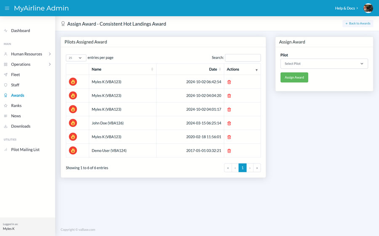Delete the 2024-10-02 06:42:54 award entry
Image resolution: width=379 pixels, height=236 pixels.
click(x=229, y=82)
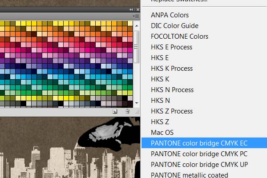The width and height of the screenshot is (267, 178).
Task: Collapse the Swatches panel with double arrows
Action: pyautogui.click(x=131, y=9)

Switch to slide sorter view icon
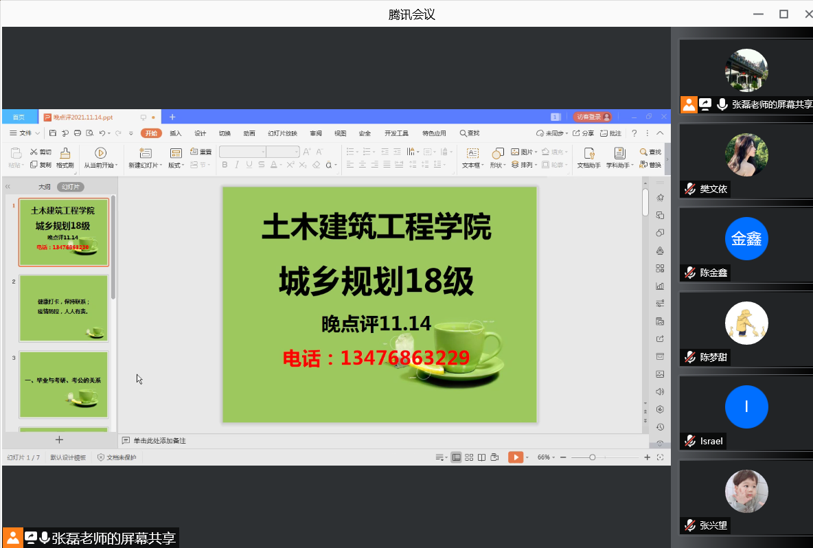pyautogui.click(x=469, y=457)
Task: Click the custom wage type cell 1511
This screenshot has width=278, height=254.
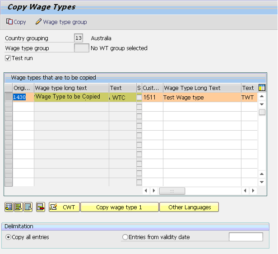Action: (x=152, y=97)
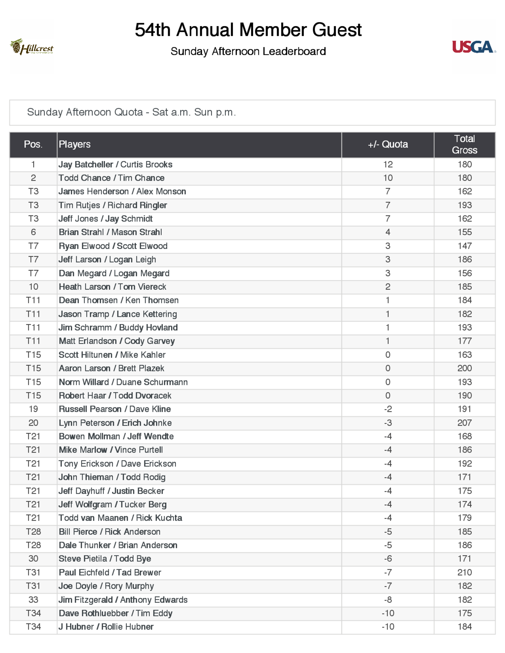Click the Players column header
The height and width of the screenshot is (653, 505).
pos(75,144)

* _Task prompt_: Exact copy, pictures excluded: print only the lines from the line containing "Switch to slide sorter view icon" through the end of the records.

* _Solved problem_:
Switch to slide sorter view icon
pyautogui.click(x=469, y=457)
Task: Click the custom wage type cell 1511
This screenshot has width=278, height=254.
Action: (x=152, y=97)
Click the Players column header
The height and width of the screenshot is (653, 505).
pos(75,144)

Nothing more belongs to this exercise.